The process of diecasting toys allows manufacturers to shape metal into a desired form with a high degree of dimensional accuracy. The die casting method of manufacturing involves forcing hot, molten metal into reusable molds called dies. As the hot metals cools in the molds, it hardens and forms into the preferred shape.
The metal used is in diecasting is a mixture of zinc and aluminum, most commonly called zamak but sometimes referred to as white metal or pot metal. Diecast toys are very durable and heat resistant.
Thousands of diecast toys can be produced at a time. Diecast toys are among the highest volume of items mass produced by the metal working industry. The diecasting process yields a very detailed and accurate result.
Diecast toys were first introduced to the U.S. market as early as the 20th century by the Dowst Brothers. They were sold under the brand name of Tootsietoys. At that time the practice of producing quality zamak had not yet been perfected. This resulted in poor quality toys that cracked and broke easily. In 1947, a company called Leshey began making a diecast toy they called “Matchbox” cars. They were very popular coming in 75 different types of vehicles and packaged in boxes resembling matchboxes. The term “matchbox car” became so widely used, it is now considered the generic name for this type of diecast toy.

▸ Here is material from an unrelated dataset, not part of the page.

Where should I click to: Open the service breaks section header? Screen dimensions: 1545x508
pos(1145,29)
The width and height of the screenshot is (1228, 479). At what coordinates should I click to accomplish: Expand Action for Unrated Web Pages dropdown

Diecast toys hit their height of popularity around 1968. Mattel marketed a line of diecast toy cars and trucks sold under the brand name of Hot Wheels® that went on to become one of the world’s top selling toys. Many of the early editions of Hot Wheels® are now valuable collector’s items.
Diecast toys are popular today as both children’s playthings as well as collector’s items. Originally packaged vintage diecast toys are highly prized and quite valuable to many collectors and brokers. Common themes of collectible diecast toys include air craft, construction and farm equipment, military vehicles, trucks and cars.
The most common diecast toys of the 2000’s are those appealing to the NASCAR fan base. Reproductions of actual cars have had a resurgent effect on diecast auto sales.
My kids, both my son and daughter, have always loved little die cast cars. Plus, they aren’t expensive. That’s how I made it a habit that if they were well behaved when we went out to the store that both of them could choose a little car for their effort.
It was only a couple of bucks, and the cars would keep them busy forever.
However, I did learn one little thing about these handy toys. They were great with my kids, who were old enough not to stick them in their mouths constantly.
They were not so great for our new puppy, though. He didn’t seem to understand that metal was not a nutritious snack.
We learned rather quickly to keep the cars up high enough that the little fellow couldn’t chew them. I’m not sure if he had puppy PICA or what, but he seemed bent on eating all toy diecast cars in exsistence one at the time.
Oh boy! Die cast cars are a huge winner in my house!
I’m telling you that my son loves them with all of his little heart. I would say that at this point he has a collection of at least a hundred, perhaps more. Of course, I’m referring to the little matchbox cars.
This article struck a real chord with me, though, because I had no idea that some of these were valuable. Now, if all of his cars and trucks and trains and planes had come from the local store, I would have just kept on reading without stopping.
However, last Christmas my mother found a collection of about fifty antique die cast cars at an
older man’s yard sale. She was out of town, and just stopped on a whim. Well, the man sold her the entire collection for five bucks.
She thought that was an excellent price for these new looking, although obviously old cars. She gave them to my son, and I’ve let him drag them every place.
Now I’m wondering if I ought to take a second look to see if there is one that could pay for his college education!
Not literally, of course, but I had no idea that they could be valuable.